Ada kombinasi seorang entrepreneur dan ilmuwan pada sosok yang satu ini. Haidar Bagir, 52 tahun, memang memiliki ketajaman seorang akademisi manakala memandang aneka fenomena sosial mutakhir. Melihat maraknya korupsi di tengah suasana religius yang bungah, ia mendeteksi kesalahan mendasar dalam pendidikan agama di negeri ini.

Penekanan pada akhlak-moral inilah yang kemudian membuat ia yakin bahwa kebaikan itu universal, ada di mana-mana.
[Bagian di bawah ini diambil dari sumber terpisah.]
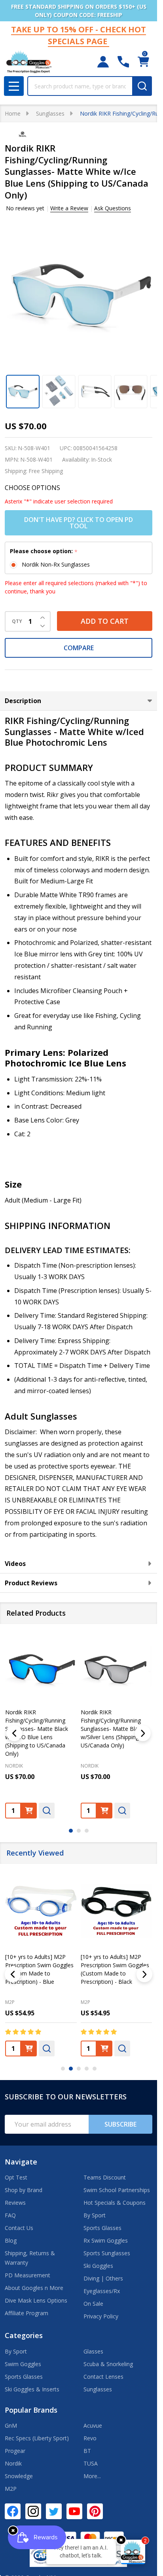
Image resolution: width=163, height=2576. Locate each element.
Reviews (15, 2202)
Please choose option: (44, 551)
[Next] (143, 1733)
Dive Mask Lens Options (36, 2300)
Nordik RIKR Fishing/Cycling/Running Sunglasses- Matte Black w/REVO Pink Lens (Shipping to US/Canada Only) (40, 1728)
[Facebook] (13, 2511)
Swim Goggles (23, 2364)
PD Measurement (27, 2275)
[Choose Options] (29, 1810)
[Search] (142, 86)
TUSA (90, 2463)
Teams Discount (104, 2177)
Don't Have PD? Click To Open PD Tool (78, 522)
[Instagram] (33, 2511)
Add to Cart (105, 621)
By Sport (94, 2215)
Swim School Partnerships (116, 2190)
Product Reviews (31, 1583)
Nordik (13, 2463)
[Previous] (14, 1733)
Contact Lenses (103, 2376)
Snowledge (19, 2476)
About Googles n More (34, 2288)
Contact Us (19, 2228)
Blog (11, 2240)
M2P (10, 2001)
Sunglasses (97, 2389)
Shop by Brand (23, 2190)
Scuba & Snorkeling (108, 2364)
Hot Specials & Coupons (114, 2202)
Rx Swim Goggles (105, 2240)
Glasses (93, 2351)
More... (92, 2476)
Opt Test (16, 2177)
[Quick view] (47, 1810)
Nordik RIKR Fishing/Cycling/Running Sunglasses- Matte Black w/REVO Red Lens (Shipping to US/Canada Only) (116, 1728)
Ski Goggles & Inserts (32, 2389)
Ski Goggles (98, 2265)
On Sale (93, 2303)
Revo (90, 2438)
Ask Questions (112, 208)
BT (87, 2450)
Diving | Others (103, 2278)
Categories (24, 2335)
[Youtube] (74, 2511)
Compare (79, 648)
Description (23, 700)
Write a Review (69, 208)
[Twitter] (54, 2511)
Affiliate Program (26, 2313)
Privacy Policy (100, 2316)
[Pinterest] (95, 2511)
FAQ (10, 2215)
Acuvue (92, 2425)
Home (13, 113)
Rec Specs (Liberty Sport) (37, 2438)
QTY (17, 621)
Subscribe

Dan, “Kalaupun kami percaya pluralisme, kami tidak percaya semua keyakinan agama sama. Tapi kami percaya semua orang baik dari agama mana pun diselamatkan bersama orang-orang muslim,” katanya.

Haidar Bagir meraih gelar doktor filsafat Islam pada 2005 dari Jurusan Filsafat Universitas Indonesia dengan disertasinya tentang perbandingan pemikiran Mulla Sadra dan Heidegger. Ia menamatkan sarjananya di Jurusan Teknik Industri ITB, dan meraih gelar master dari Pusat Studi Timur Tengah, Harvard University, pada 1992.
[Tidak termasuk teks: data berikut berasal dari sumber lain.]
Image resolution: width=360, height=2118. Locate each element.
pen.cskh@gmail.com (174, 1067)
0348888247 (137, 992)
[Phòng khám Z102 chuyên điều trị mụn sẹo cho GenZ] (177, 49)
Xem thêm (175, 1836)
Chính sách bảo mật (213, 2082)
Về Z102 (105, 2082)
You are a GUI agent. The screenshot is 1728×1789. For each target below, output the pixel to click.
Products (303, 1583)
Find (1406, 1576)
Dua pekan lalu The Royal Islamic Strategic Studies Centre (RISSC) menerbitkan buku berjudul The 500 Most Influential Muslims in The World: First Edition (2009). Ke-500 muslim terpilih dalam buku yang diterbitkan lembaga Prince Al-Waleed bin Talal Center for Christian-Muslim Understanding itu kemudian dibagi menjadi 13 kategori. Haidar Bagir, yang saat ini menjadi Presiden Direktur Kelompok Mizan, masuk kategori di bidang media. Berikut petikan wawancara Sita Planasari Aquadini dari Tempo dengan ayah empat anak ini.
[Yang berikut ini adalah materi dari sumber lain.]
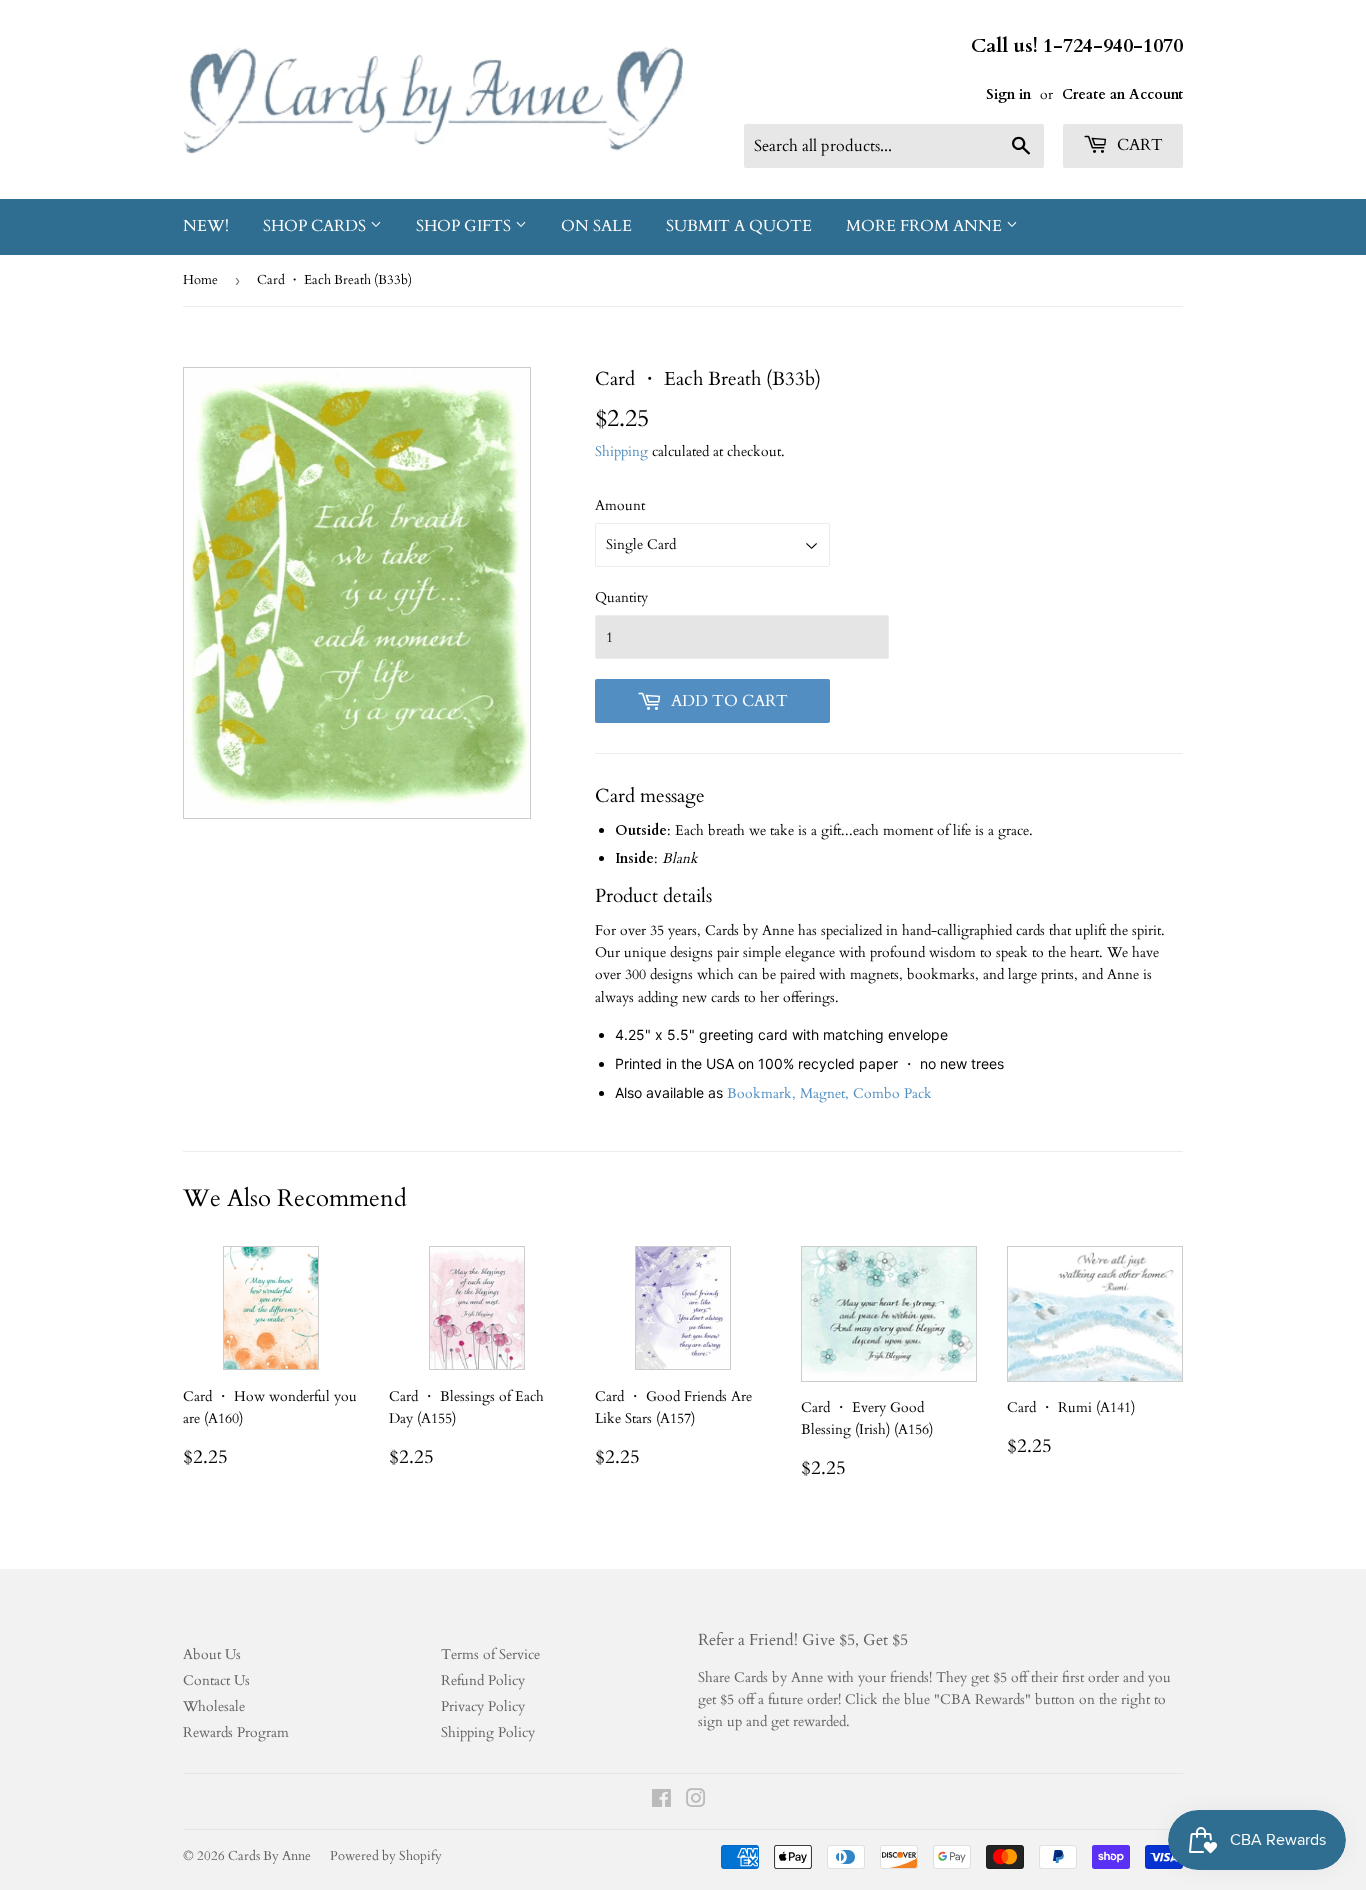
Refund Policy (483, 1680)
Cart (1138, 145)
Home (200, 280)
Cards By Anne (269, 1856)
Beberapa tahun belakangan, negeri dengan mayoritas penduduk muslim ini masuk kategori paling korup di dunia. Mengapa bisa ironis begini?

Saya pernah menulis artikel di Kompas, yang mendapat respons luar biasa. Di situ saya mengatakan, pendidikan agama Indonesia gagal. Acara di Masjid Istiqlal didatangi ribuan orang. Acara agama di televisi bertebaran. Jumlah muslimin yang menunaikan ibadah haji setiap tahun semakin besar. Tapi kita masih termasuk negara paling korup di dunia. Kita harus mengakui bahwa ada yang salah dalam pendidikan agama kita.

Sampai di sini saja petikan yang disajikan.